Alors, je sais que certains s’interrogent. Est-ce que cette liberté absolue d’opiner doit aller jusqu’à offenser ce que les sujets chrétiens, juifs et musulmans ont, parfois, de plus sacré – à savoir la religion ? Est-ce que la question de la religion ne devrait pas être une autre limite, s’ajoutant aux trois premières, à la liberté absolue d’opiner ? Là aussi, il faut être net. Dans les trois grandes révolutions démocratiques qui ont forgé la modernité, dans la grande révolution démocratique anglaise, dans l’américaine puis, surtout, dans la française, il y a un autre principe encore. C’est ce que les Américains appellent le principe de secularism. C’est ce que les Français appellent la « laïcité ». Et il dit, ce principe, une chose très simple. Un énoncé touchant à la croyance a toujours, par définition, deux faces. L’une, qui touche à l’intime. L’autre, qui touche au public. Eh bien, ce bord par lequel il touche au public, il faut affirmer, sans l’ombre d’une hésitation, qu’il est, dans un régime démocratique, légitimement sujet à la confrontation, au sarcasme, à l’attaque éventuellement injuste ou caricaturale. On peut le déplorer. On peut penser qu’il vaudrait mieux vivre dans un Etat théocratique. On peut rêver, comme le Front national ou tels députés obscurs de l’UMP, de réintroduire carrément dans la loi française le délit de blasphème. Mais, si l’on est vraiment démocrate et vraiment républicain, alors il faut accepter que cette liberté absolue d’opiner s’étende jusqu’à cette question de la foi et de la croyance.

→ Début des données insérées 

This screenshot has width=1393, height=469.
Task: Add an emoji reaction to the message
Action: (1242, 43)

D’ailleurs de quoi parle-t-on ? Quelqu’un, tout à l’heure, a cité Voltaire. Or je ne ferai pas injure à Robert Redeker en lui disant que ce qu’il a écrit dans Le Figaro reste, malgré tout, très en retrait par rapport à ce que Voltaire a pu écrire sur le même sujet – sur le christianisme, sur le judaïsme, sur l’islam, sur les religions en général… Je ne l’offenserai pas, j’espère, si je lui dis et vous dis que l’article pour lequel il se trouve aujourd’hui attaqué, traqué et condamné à mort, c’est de la roupie de sansonnet à côté de ce par quoi les Lumières, au XVIIIe siècle, se sont illustrées. C’est un fait. Relisez le Mahomet de Voltaire. Vous verrez ce que je veux dire. Et je dois vous avouer que l’idée que nous soyons revenus au temps, non pas de Voltaire mais, donc, d’avant Voltaire n’est pas non plus pour me rassurer quant à l’état de santé de nos mœurs démocratiques. Et ce n’est pas non plus fait, je vous le signale en passant, pour rassurer tous ceux qui, de par le monde, comptent sur la voix de la France pour les encourager dans leur propre choix de la démocratie, du choc des opinions et de la laïcité.

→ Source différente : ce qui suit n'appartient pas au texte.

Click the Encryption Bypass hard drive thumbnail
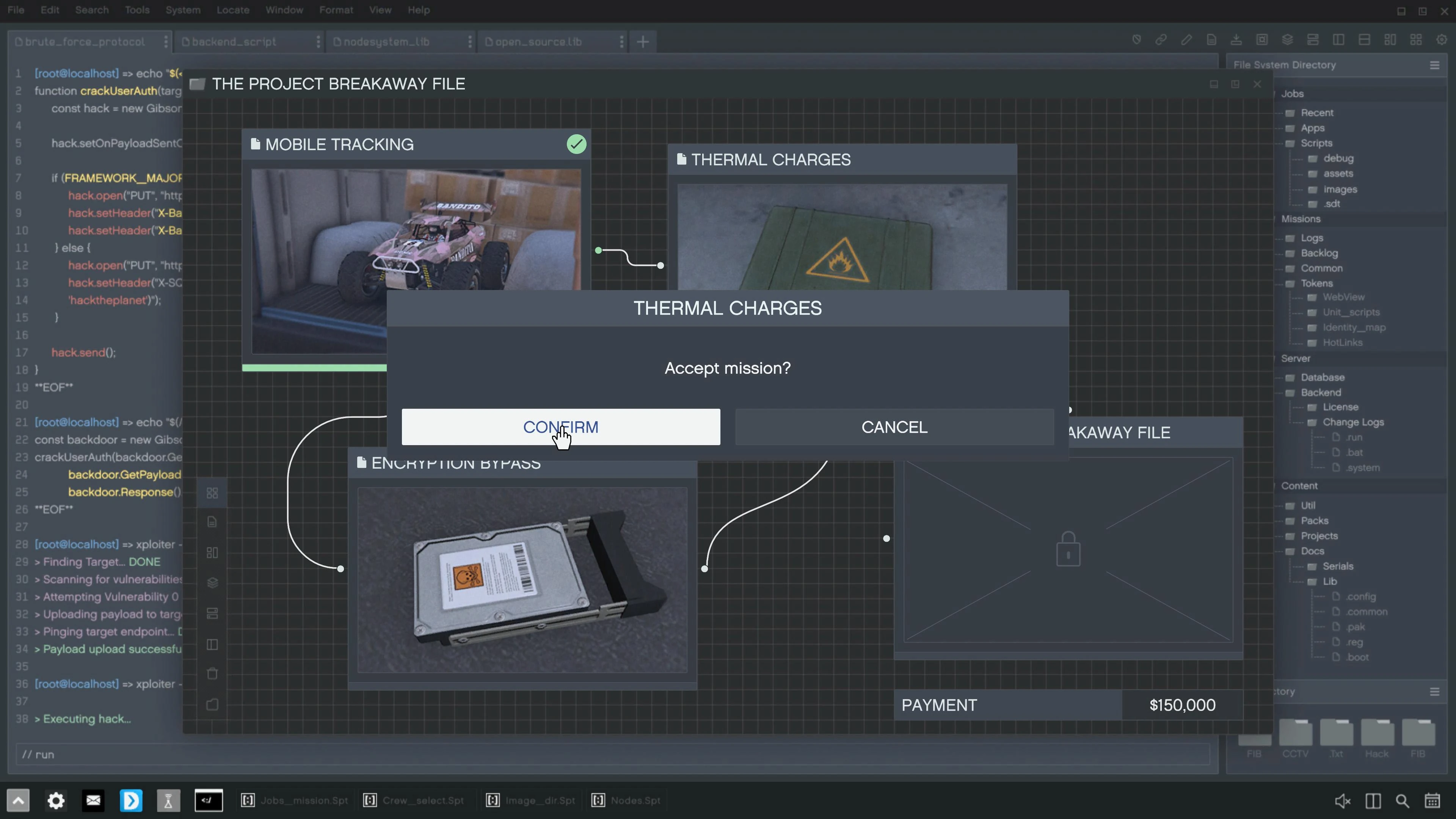The image size is (1456, 819). [522, 580]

Robert Redeker condamné à mort en France… Robert Redeker, interdit d’opiner et interdit d’exercer son métier en France… Robert Redeker interdit, dans la France des droits de l’homme, de mener une vie normale et ce sans que cela choque outre mesure une bonne part de notre classe politique et de nos leaders d’opinion… Voilà une terrible nouvelle pour les femmes algériennes qui se battent contre l’islamisme, pour les femmes pakistanaises qui luttent contre les crimes d’honneur, pour les femmes et les hommes afghans qui luttent contre le néotalibanisme, voilà un coup de tonnerre pour tous ceux qui, en Islam, comptent sur nous pour que nous tenions bon et les aidions ainsi, eux aussi, à tenir bon. On a lu, ici ou là, que l’affaire Redeker c’était l’affaire de l’Occident contre l’islam. Mais non ! Ce n’est évidemment pas l’Occident qui, avec Redeker, injurie l’islam. C’est l’islam qui régresse. C’est, dans l’autre affrontement, le seul qui compte, celui qui se joue à l’intérieur de l’islam et qui oppose les fondamentalistes aux démocrates, les démocrates qui perdent du terrain. Car c’est à eux que l’article de Redeker s’adressait. C’est pour eux, pour ceux qui attendent de la France un message de laïcité, de tolérance et de démocratie, qu’il était d’abord fait. Ou, plus exactement, non. Il n’était pas « fait » pour eux. Mais le fait que l’affaire Redeker se soit déclenchée, le fait que nous ayons été si peu pressés de défendre l’un de nos bons professeurs et philosophes, voilà une très mauvaise nouvelle pour les démocrates du monde islamique.

Depuis que je suis arrivé ici, on m’a demandé vingt fois si j’étais d’accord ou pas avec l’article de Robert Redeker. Je refuse qu’on me pose cette question. Je refuse, moi, en tout cas, de me la poser. Et je refuserai catégoriquement d’y répondre tant que Robert Redeker sera le symbole de l’affaire Redeker. Le jour où Robert Redeker sera redevenu un homme libre, alors je reviendrai à Toulouse et, là, nous discuterons sérieusement. Et nous le ferons avec le Coran, la Bible, le Nouveau Testament et Voltaire entre les mains. Tant qu’on n’en est pas là, tant que Robert Redeker vit claquemuré, voué à cette précarité terrible, coupé de sa famille et interdit d’enseigner, tant qu’il sera dans cette situation, alors je ne peux lui dire que ma très profonde et totale fraternité.